◆ SOURCE DOCUMENT

========================================================================

Fitness for YOU! No really; YOU! We want YOU to work out with us.

Project Summary

Working (It) Out with Catherine and Brian is a series of fitness workouts led by five different teachers from different approaches, followed by a facilitated response/feedback discussion after each session. It will involve a group of up to ten participating artists who each identify as having a body that experiences stigmatisation; to include disabled bodies, bodies affected by chronic or terminal illness, people who experience stigmatisation due to their gender, sexuality or appearance, and people with mental health issues and/or other invisible conditions.

This DIY explores people’s relationship with group activities that are generally designed around the notion of a normative body, which therefore often excludes many people who don’t fit into the model of ‘normativity’. The classes will be taught by qualified teachers in Yoga, Pilates, Zumba, Boxercise and/or Qi Kung.  Every session will be accessible and adaptable for every body involved. The project will raise questions about power, beauty, functionality, mobility and the stigmatised body in the public space while also allowing participating artists a chance to reflect on interactive performance, participation and group dynamics inside of live art practice.

========================================================================

◆ ENTRIES SHOWN
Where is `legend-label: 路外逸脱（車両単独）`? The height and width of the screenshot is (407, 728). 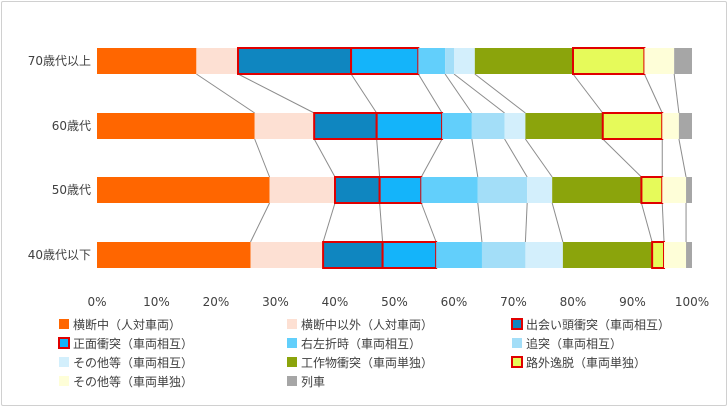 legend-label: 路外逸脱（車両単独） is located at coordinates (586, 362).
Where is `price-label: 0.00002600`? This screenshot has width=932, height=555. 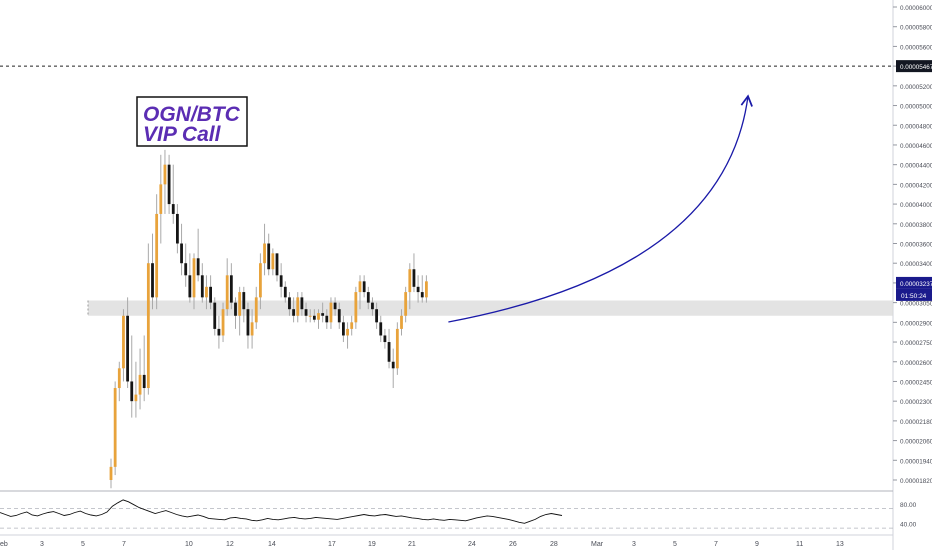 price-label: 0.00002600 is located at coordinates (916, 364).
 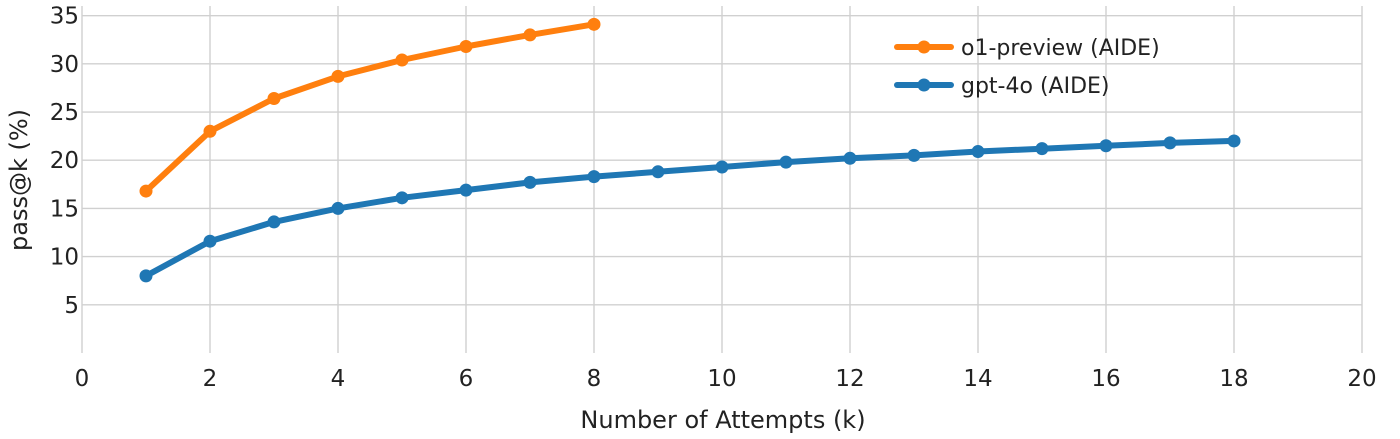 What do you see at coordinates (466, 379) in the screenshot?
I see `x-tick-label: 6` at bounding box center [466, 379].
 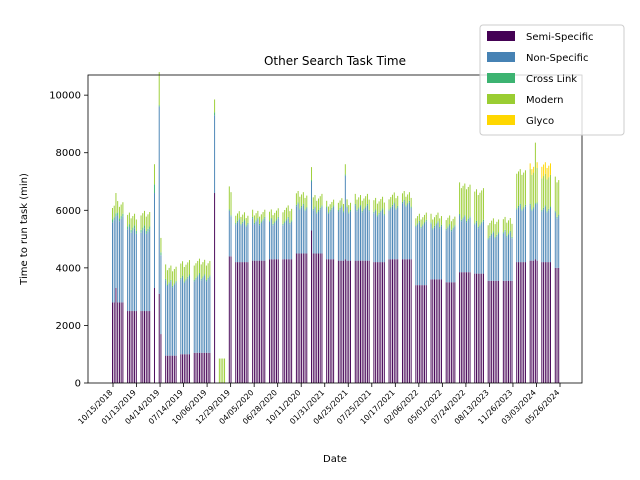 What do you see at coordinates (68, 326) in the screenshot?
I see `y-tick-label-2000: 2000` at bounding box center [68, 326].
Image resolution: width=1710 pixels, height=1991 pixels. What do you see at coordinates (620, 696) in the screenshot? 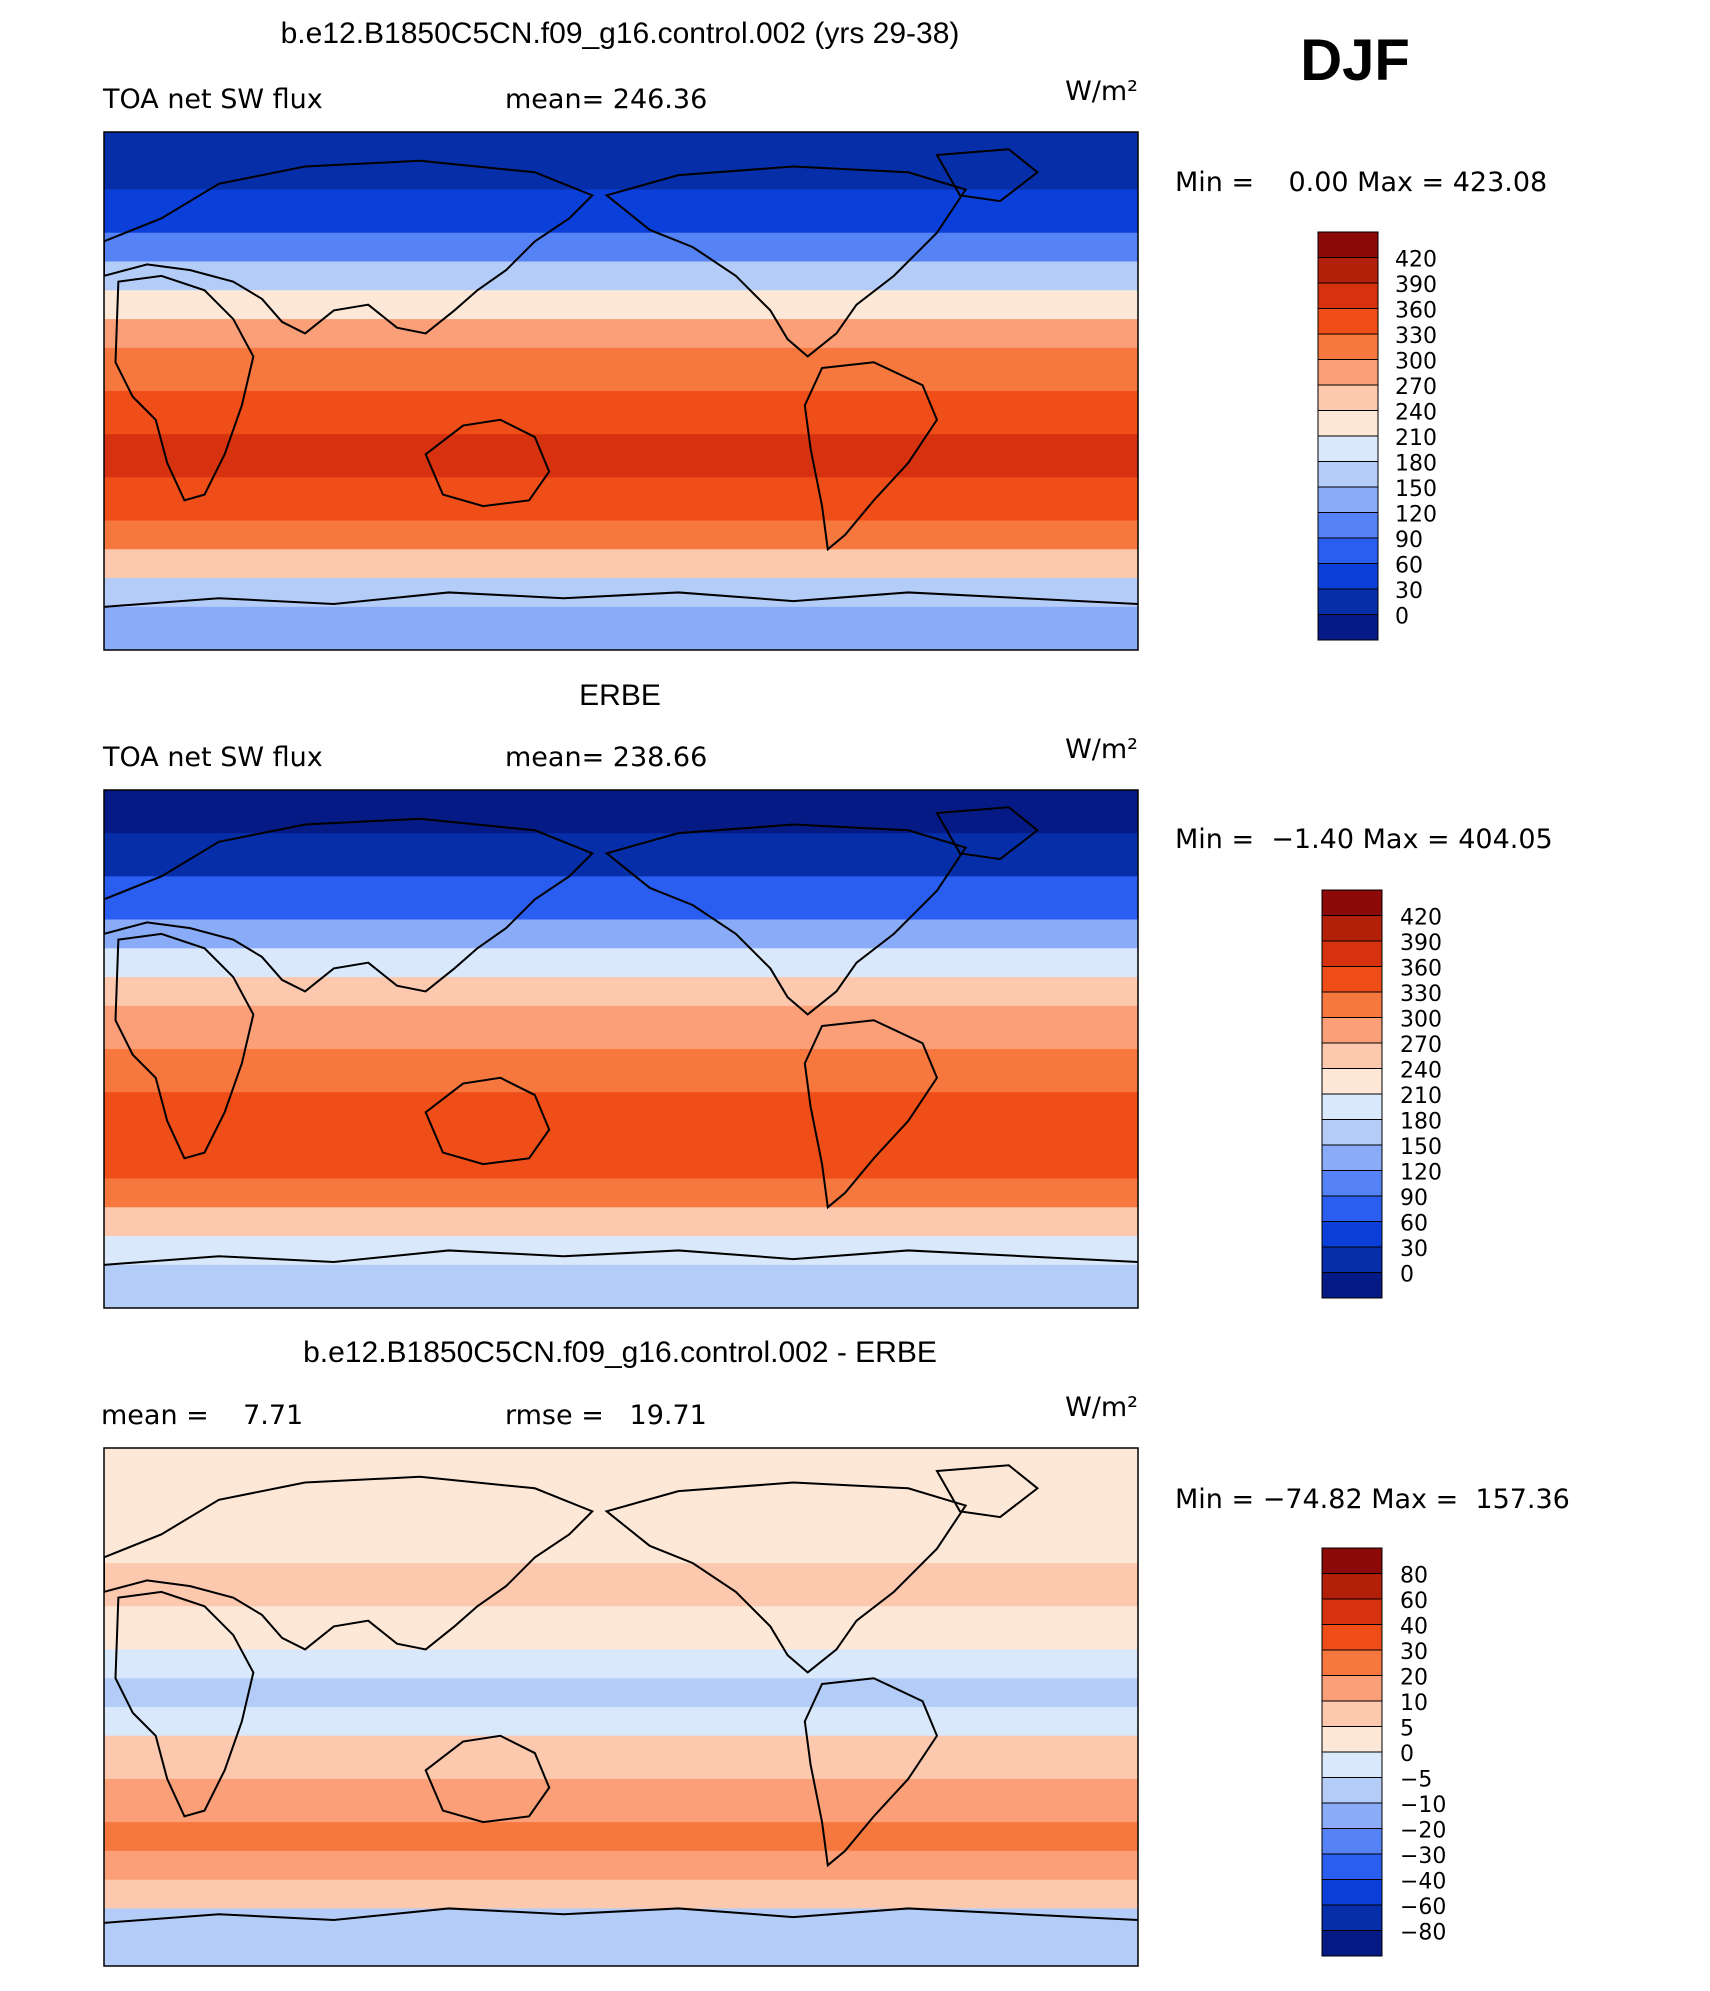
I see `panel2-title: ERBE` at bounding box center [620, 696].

========================================================================

◆ BRIEF
Rewrite the fitness project summary from "This DIY explores" through "live art practice.", swapping "Zumba" for "Aerobics".

◆ OUTPUT
This DIY explores people’s relationship with group activities that are generally designed around the notion of a normative body, which therefore often excludes many people who don’t fit into the model of ‘normativity’. The classes will be taught by qualified teachers in Yoga, Pilates, Aerobics, Boxercise and/or Qi Kung.  Every session will be accessible and adaptable for every body involved. The project will raise questions about power, beauty, functionality, mobility and the stigmatised body in the public space while also allowing participating artists a chance to reflect on interactive performance, participation and group dynamics inside of live art practice.